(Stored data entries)
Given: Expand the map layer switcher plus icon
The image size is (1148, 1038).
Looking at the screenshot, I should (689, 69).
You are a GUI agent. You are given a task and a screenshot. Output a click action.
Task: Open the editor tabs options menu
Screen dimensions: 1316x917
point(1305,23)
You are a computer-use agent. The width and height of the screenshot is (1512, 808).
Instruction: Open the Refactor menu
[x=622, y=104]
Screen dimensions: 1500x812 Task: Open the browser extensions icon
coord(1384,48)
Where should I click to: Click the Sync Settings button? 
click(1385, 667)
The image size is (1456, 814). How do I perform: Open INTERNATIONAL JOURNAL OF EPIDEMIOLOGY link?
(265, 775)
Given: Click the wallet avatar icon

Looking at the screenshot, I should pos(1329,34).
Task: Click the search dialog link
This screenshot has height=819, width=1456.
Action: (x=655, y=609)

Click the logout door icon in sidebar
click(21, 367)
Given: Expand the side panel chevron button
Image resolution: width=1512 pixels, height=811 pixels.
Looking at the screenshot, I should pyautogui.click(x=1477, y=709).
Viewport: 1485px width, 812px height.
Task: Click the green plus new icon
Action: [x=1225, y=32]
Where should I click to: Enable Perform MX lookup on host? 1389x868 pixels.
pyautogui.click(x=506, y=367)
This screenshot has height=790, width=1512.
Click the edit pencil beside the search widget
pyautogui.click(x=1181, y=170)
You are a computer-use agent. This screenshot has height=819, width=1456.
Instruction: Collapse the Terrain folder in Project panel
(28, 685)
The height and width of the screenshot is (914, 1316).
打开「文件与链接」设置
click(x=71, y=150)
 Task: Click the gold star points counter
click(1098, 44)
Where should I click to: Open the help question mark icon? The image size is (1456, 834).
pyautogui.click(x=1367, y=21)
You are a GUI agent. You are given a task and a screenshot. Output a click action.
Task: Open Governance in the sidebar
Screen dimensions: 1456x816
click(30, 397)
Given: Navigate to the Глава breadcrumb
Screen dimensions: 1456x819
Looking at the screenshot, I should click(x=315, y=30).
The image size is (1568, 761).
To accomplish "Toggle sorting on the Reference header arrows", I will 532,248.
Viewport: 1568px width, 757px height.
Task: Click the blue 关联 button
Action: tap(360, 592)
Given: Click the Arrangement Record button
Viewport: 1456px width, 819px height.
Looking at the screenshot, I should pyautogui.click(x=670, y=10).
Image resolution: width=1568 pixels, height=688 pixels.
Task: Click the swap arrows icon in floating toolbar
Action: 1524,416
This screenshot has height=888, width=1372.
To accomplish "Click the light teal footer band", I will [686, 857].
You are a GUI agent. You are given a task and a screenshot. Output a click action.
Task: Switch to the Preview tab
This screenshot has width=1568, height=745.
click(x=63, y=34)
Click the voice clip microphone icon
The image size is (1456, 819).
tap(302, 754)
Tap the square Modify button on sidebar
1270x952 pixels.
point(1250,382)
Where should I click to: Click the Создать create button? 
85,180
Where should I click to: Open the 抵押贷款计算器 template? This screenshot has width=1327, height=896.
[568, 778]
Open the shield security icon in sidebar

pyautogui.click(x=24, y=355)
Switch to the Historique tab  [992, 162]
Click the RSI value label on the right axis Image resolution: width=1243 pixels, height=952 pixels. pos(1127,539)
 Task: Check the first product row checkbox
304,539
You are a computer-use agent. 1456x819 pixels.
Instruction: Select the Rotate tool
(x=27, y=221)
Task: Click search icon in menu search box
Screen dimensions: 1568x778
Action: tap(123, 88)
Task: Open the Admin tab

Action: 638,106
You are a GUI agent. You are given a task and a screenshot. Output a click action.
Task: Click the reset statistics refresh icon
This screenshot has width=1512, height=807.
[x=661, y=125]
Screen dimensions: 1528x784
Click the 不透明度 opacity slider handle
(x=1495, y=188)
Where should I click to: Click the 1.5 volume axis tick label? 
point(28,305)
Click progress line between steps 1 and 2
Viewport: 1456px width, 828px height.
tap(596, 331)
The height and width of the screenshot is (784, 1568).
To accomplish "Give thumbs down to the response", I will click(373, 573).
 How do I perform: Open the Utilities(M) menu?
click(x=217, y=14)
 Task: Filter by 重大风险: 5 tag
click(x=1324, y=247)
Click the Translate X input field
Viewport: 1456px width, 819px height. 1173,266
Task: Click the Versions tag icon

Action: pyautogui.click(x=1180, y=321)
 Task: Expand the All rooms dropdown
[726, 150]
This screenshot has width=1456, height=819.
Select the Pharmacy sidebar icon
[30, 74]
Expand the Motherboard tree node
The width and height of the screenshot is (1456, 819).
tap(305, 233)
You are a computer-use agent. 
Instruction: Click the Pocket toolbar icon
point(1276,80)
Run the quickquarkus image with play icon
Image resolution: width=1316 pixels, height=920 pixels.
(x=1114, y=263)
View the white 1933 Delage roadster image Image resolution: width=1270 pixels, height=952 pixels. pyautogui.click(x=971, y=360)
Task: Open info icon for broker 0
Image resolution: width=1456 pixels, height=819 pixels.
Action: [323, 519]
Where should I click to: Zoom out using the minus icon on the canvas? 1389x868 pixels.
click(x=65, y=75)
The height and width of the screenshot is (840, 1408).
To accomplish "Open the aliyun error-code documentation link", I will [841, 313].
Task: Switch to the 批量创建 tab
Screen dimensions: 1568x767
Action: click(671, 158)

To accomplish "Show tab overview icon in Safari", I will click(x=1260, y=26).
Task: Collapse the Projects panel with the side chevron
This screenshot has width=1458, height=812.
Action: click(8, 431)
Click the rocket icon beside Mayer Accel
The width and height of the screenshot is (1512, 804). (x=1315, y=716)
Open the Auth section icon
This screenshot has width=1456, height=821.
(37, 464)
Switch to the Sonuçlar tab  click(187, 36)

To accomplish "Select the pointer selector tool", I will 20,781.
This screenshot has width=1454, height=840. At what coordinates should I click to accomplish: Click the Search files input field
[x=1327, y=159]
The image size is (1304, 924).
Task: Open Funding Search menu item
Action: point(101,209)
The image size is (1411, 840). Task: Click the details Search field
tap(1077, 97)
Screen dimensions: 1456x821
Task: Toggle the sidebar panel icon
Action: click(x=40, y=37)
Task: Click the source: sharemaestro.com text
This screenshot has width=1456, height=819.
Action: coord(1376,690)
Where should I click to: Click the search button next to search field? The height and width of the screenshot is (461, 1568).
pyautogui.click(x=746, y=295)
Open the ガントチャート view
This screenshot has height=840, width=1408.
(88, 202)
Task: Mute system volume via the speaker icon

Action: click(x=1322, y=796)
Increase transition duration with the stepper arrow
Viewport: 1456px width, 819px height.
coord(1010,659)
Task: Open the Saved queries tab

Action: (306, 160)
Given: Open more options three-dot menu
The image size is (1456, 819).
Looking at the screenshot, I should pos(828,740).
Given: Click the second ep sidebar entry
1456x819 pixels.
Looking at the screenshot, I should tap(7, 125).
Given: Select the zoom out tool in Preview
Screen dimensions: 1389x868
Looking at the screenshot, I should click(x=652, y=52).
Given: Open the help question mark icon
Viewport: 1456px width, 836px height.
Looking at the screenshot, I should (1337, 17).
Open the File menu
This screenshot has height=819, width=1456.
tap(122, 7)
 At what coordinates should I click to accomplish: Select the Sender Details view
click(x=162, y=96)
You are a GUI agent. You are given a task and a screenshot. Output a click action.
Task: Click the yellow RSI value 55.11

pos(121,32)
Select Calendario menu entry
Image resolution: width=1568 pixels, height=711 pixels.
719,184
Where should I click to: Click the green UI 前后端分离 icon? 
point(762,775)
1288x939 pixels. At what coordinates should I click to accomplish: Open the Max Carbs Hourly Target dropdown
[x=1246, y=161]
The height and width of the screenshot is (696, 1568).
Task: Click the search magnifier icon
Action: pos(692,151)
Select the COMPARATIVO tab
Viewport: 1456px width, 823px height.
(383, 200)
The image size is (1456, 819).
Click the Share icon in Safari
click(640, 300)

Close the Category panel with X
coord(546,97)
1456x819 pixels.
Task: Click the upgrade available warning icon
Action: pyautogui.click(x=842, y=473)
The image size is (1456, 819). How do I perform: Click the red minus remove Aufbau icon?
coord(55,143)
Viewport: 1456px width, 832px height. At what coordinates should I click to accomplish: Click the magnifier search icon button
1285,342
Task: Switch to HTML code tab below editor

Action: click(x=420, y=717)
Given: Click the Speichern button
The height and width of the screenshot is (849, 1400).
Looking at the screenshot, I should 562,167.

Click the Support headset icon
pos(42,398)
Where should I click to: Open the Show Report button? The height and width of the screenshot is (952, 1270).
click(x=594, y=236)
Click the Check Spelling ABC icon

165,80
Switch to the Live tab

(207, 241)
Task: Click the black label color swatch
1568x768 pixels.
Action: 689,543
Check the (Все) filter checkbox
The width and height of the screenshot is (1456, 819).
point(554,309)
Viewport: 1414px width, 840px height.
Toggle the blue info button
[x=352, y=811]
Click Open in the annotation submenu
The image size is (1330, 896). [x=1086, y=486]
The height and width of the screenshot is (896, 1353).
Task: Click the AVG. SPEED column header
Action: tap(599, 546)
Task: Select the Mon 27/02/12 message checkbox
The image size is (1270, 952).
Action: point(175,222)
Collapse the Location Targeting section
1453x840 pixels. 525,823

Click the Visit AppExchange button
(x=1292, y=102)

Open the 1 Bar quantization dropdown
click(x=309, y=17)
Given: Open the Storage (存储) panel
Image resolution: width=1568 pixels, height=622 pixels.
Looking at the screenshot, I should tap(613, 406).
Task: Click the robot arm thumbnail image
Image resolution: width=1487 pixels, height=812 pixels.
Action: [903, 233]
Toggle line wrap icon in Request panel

_Aim of the exercise_
Copy out all lines above holding "computer".

_Completed exercise_
You are a computer-use agent. The width and height of the screenshot is (1512, 808).
You are a computer-use agent. This screenshot has height=819, width=1456.
You are a computer-use agent. 1456x819 pixels.
You are a computer-use agent. 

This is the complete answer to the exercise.